**What is expected:** Reproduce verbatim the records starting with the line that contains "tReplicate (121, 167)" and going on through the line that contains "Playbooks (696, 71)", both ends included.

**Stored data:**

________________________

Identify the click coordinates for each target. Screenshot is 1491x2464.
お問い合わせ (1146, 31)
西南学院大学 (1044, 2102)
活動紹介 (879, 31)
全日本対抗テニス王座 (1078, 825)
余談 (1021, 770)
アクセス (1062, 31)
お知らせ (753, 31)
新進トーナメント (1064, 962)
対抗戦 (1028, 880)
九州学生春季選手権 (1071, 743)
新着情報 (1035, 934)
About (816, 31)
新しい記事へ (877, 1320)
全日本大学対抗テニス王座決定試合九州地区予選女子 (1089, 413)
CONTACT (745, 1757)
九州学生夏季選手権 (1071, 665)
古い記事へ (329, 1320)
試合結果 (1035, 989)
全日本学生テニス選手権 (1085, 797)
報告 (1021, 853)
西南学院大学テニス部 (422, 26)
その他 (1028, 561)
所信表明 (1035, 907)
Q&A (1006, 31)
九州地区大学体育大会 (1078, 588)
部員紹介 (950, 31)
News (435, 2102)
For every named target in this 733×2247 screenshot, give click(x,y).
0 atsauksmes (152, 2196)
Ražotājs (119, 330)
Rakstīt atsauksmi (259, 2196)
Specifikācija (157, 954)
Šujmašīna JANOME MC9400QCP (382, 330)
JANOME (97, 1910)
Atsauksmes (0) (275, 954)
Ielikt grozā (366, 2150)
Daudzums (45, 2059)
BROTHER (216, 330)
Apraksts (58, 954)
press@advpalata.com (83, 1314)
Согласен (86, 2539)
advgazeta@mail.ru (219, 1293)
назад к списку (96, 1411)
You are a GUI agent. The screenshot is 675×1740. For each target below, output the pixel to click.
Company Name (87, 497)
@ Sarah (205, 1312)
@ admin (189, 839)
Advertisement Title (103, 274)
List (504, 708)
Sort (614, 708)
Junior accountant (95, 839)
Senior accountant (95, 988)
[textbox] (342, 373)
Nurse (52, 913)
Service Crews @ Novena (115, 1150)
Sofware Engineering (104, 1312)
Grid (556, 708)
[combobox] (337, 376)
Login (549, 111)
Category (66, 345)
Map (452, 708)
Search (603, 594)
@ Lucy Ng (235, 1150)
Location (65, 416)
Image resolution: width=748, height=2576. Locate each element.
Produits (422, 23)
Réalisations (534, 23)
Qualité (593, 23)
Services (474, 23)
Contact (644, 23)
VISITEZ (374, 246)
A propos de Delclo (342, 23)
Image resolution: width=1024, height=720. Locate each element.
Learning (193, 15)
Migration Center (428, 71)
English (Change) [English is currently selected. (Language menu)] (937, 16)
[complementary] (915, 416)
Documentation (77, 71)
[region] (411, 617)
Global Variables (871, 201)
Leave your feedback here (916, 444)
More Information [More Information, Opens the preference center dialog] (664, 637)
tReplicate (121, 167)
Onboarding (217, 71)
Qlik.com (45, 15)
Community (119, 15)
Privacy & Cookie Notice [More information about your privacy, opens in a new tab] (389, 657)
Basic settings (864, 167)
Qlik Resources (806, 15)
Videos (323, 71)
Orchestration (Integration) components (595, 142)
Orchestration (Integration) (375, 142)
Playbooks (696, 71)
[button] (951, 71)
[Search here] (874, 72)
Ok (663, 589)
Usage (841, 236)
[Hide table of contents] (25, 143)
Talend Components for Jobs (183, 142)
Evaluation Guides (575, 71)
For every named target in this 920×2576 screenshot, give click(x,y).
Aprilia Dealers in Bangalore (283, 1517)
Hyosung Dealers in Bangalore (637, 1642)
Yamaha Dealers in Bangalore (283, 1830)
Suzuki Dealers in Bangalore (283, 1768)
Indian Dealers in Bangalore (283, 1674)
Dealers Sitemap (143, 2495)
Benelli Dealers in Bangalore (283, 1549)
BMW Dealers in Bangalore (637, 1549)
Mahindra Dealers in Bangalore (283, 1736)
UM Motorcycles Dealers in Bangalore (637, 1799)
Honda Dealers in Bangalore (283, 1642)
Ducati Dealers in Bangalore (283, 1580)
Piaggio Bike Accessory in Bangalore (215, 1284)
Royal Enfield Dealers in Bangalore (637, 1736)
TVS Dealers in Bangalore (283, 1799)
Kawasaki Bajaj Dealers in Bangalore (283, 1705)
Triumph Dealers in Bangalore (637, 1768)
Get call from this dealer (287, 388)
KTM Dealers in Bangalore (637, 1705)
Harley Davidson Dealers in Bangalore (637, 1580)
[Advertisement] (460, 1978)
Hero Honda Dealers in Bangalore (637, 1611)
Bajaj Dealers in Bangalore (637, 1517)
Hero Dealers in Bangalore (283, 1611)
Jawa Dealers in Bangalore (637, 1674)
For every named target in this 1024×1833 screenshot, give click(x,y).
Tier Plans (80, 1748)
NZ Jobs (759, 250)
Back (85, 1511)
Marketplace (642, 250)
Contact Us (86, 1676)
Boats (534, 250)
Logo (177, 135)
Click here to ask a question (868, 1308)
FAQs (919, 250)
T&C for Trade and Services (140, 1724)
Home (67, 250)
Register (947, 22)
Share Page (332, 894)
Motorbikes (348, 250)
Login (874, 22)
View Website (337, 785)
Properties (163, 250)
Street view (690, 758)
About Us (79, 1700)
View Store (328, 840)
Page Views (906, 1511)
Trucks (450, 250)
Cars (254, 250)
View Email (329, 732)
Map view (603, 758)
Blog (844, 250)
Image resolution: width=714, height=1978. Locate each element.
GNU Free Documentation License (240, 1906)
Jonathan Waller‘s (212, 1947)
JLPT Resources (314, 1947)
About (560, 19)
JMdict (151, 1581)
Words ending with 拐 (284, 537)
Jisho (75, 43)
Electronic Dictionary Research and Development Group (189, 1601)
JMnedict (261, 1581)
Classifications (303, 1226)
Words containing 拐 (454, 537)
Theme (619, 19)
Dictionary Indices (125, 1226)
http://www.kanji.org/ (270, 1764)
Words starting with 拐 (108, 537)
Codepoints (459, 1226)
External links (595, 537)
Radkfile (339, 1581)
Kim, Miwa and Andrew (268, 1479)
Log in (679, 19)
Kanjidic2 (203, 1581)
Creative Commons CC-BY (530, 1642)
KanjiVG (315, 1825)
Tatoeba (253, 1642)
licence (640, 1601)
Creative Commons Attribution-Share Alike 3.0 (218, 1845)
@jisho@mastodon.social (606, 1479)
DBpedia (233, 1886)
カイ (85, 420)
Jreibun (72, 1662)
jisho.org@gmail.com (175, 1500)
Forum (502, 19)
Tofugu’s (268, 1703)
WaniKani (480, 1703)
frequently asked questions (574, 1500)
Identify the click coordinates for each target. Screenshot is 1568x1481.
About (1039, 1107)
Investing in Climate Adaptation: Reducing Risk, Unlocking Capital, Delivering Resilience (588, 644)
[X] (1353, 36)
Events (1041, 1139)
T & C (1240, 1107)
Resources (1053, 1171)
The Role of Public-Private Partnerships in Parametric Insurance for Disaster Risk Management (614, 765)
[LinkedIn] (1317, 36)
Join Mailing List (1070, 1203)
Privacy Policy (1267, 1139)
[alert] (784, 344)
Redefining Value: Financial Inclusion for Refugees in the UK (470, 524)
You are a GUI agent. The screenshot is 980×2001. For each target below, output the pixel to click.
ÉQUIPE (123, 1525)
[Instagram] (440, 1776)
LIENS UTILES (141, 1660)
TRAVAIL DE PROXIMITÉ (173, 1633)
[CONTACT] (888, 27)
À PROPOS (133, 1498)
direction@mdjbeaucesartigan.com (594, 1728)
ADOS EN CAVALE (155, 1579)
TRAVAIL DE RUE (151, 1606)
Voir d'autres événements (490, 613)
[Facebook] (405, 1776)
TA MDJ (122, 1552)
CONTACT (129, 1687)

________________________

**Solution for this task:**
tReplicate (121, 167)
Onboarding (217, 71)
Qlik.com (45, 15)
Community (119, 15)
Privacy & Cookie Notice [More information about your privacy, opens in a new tab] (389, 657)
Basic settings (864, 167)
Qlik Resources (806, 15)
Videos (323, 71)
Orchestration (Integration) components (595, 142)
Orchestration (Integration) (375, 142)
Playbooks (696, 71)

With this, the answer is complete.